### Kutipan Dokumen
━━━━━━━━━━━━━━━━━━━━━━━━━━━━━━
Kolom Desa

Tingkatkan Kemandirian Ekonomi Melalui Pengelolaan Tempat Sampah

Sampah di Desa Ngabab sedang diangkut untuk diproses selanjutnya. Sumber foto; Istimewa

MALANG– Sampah masih menjadi pekerjaan rumah bagi kota dan desa di Indonesia. Pengelolaan sampah yang kurang optimal atau bahkan sama sekali, tentu menjadi pekerjaan rumah bagi pemerintah. Menjawab permasalahan tersebut, Pemerintah Desa Ngabab menciptakan inovasi Tempat Pembuangan Sampah Terpadu (TPST) Dworowati untuk menanggulangi penumpukan sampah sekaligus membuka peluang kerja bagi masyarakat desa.

 

Kasus overcapacity di TPA berbagai daerah masih di angka yang terbilang lumayan. Indikasinya terlihat dari data timbulan sampah yang tercatat di Kementerian Lingkungan Hidup dan Kehutanan pada periode 2019-2022. Pada tahun 2019, timbulan sampah mencapai 29,3 juta ton dengan rata-rata produksi harian sebesar 80.210 ton. Pada tahun 2022, jumlah produksi sampah melonjak menjadi 33,9 juta ton setahun dengan timbulan sampah harian rata-rata 92.960 ton.

 

Meningkatnya volume sampah yang tersebut berasal dari berbagai sumber produksi sampah. Berdasarkan data KLHK tahun 2022, komposisi sampah terbesar bersumber dari rumah tangga, yakni mencapai 35,42 persen. Selanjutnya, diikuti buangan sampah dari pasar (31,12 persen), perniagaan (15,61 persen), fasilitas publik (4,9 persen), dan lainnya (12,91 persen).

 

Kondisi Topografi Desa Ngabab

 

Desa Ngabab merupakan salah satu Desa yang berada di Kecamatan Pujon, Kabupaten Malang, Provinsi Jawa Timur. Dari segi topografi, Desa Ngabab berada di dataran tinggi dan berbukit, dengan ketinggian 1200 m di atas permukaan laut. Desa Ngabab terletak di sebelah Pasar Mantung, pusat transaksi sayur-mayur terbesar di wilayah Pujon.

 

Desa Ngabab dilewati jalur utama lalu lintas darat yang menghubungkan antara kota Kediri dan kota Malang. Desa Ngabab berbatasan langsung dengan Desa Tulungrejo (sebelah barat), Desa Sukomulyo (sebelah selatan), Desa Tawangsari (sebelah utara), dan Desa Ngroto (sebelah timur).

 

Luas wilayah Desa Ngabab adalah 1244,93 Ha. yang digunakan sebagai hutan lindung, hutan produksi, ladang, pemukiman, perkebunan, dan fasilitas umum lainnya. Potensi yang paling menonjol dari Desa Ngabab adalah dari segi pertanian dan peternakan.

 

Sepak Terjang Pengelolaan di Desa Ngabab

Tingkatkan Kemandirian Ekonomi Melalui Pengelolaan Tempat Sampah
Dokumentasi mobil pengangkut sampah di Desa Ngabab sedang mengisi bahan bakar. Sumber foto: Istimewa

Menurut Mohammad Bahruddin, Koordinator Tenaga Kerja Desa Ngabab, terbentuknya TPST Dworowati ini berdasarkan Surat Keputusan Kepala Desa Ngabab Tahun 2017. Dana operasional TPST dialokasikan dari Dana Desa sebesar 13 hingga 15 juta perbulan.
━━━━━━━━━━━━━━━━━━━━━━━━━━━━━━
### Data Tersedia
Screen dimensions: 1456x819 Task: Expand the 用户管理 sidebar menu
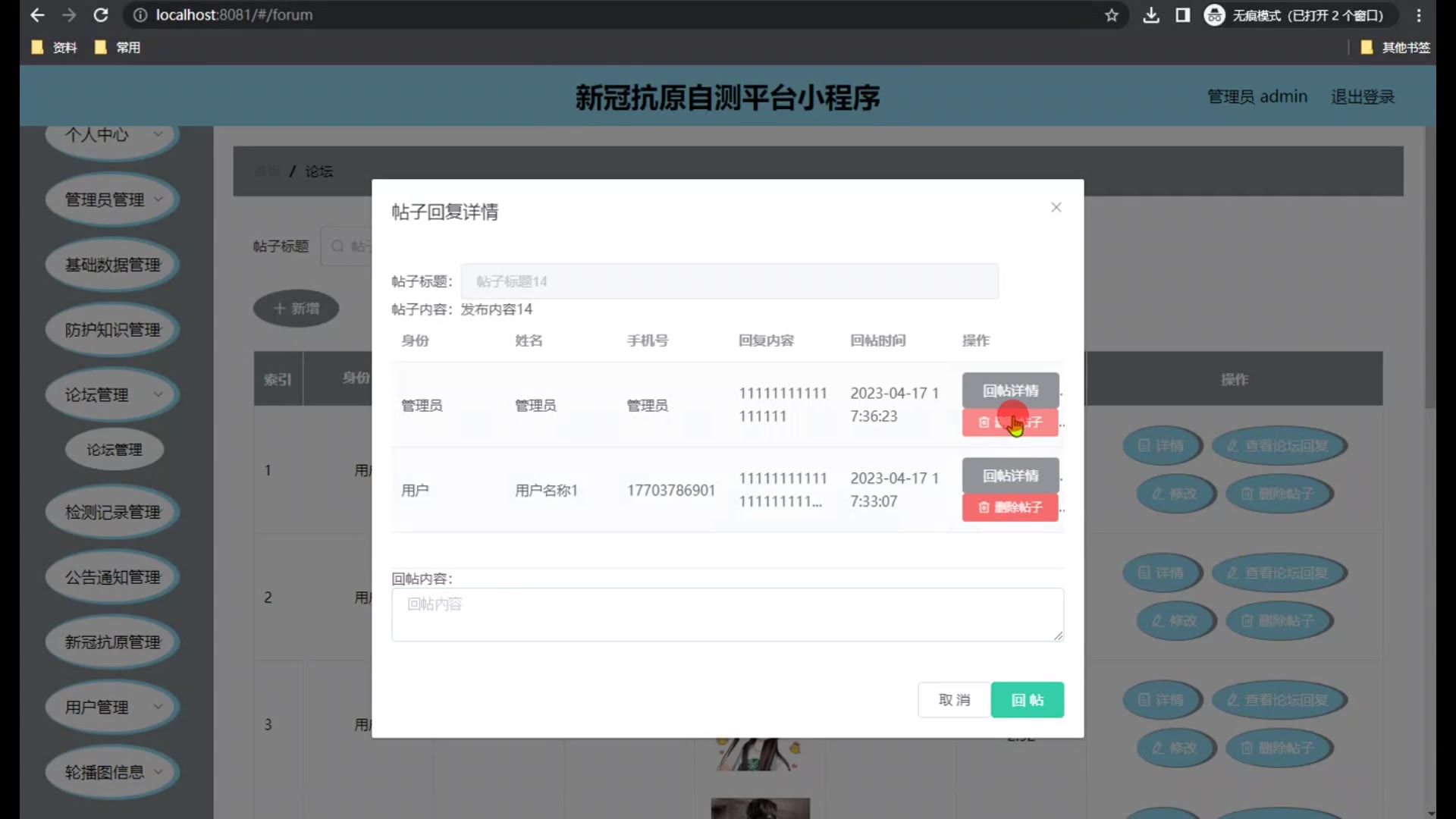pyautogui.click(x=112, y=707)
━━━━━━━━━━━━━━━━━━━━━━━━━━━━━━
### Soal Latihan
**1.** Jawablah pertanyaan berikut berdasarkan teks tentang pengelolaan sampah di Desa Ngabab:
(a) Berapa ketinggian Desa Ngabab di atas permukaan laut?
(b) Menurut data KLHK tahun 2022, dari mana sumber komposisi sampah terbesar, dan berapa persentasenya?
(c) Berapa dana operasional TPST yang dialokasikan dari Dana Desa setiap bulan?
**2.** Bisakah Anda melanjutkan teks tentang pengelolaan sampah di Desa Ngabab, mulai setelah kalimat terakhirnya?

### Jawaban
**1.**
(a) 1200 m di atas permukaan laut.
(b) Dari rumah tangga, yakni 35,42 persen.
(c) Sebesar 13 hingga 15 juta per bulan.

**2.**
 

“Awalnya, TPST ini berjalan di dua RT saja, yaitu RT 19 dan 20. Setelah berjalan 6 bulan, akhirnya bisa direalisasikan ke semua Desa Ngabab,” ungkap Bahruddin saat dihubungi via telepon, Kamis (9/11/2023).

 

Selain itu, saat ini setidaknya ada 10 pegawai tetap dan 3 pegawai honorer dari Desa Ngabab yang memproses pengolahan sampah. Sampah diambil setiap seminggu dua kali, lalu dilakukan pemilahan. Dari proses pemilahan inilah, sampah-sampah organik dijadikan sebagai pupuk yang biasa digunakan masyarakat untuk menunjang penanaman bibit.

 

Sampah organik diolah dengan proses fermentasi kurang lebih 25 hari dengan menggunakan EM 4 dan tetes. Setelah itu dilakukan perajangan atau pencacahan dengan mesin cooper. Tahap selanjutnya dilakukan pengayaan untuk memisahkan pupuk yang sudah jadi dengan sampah plastik. Pada tahap akhir, pupuk dikemas dalam kantong sesuai dengan kebutuhan.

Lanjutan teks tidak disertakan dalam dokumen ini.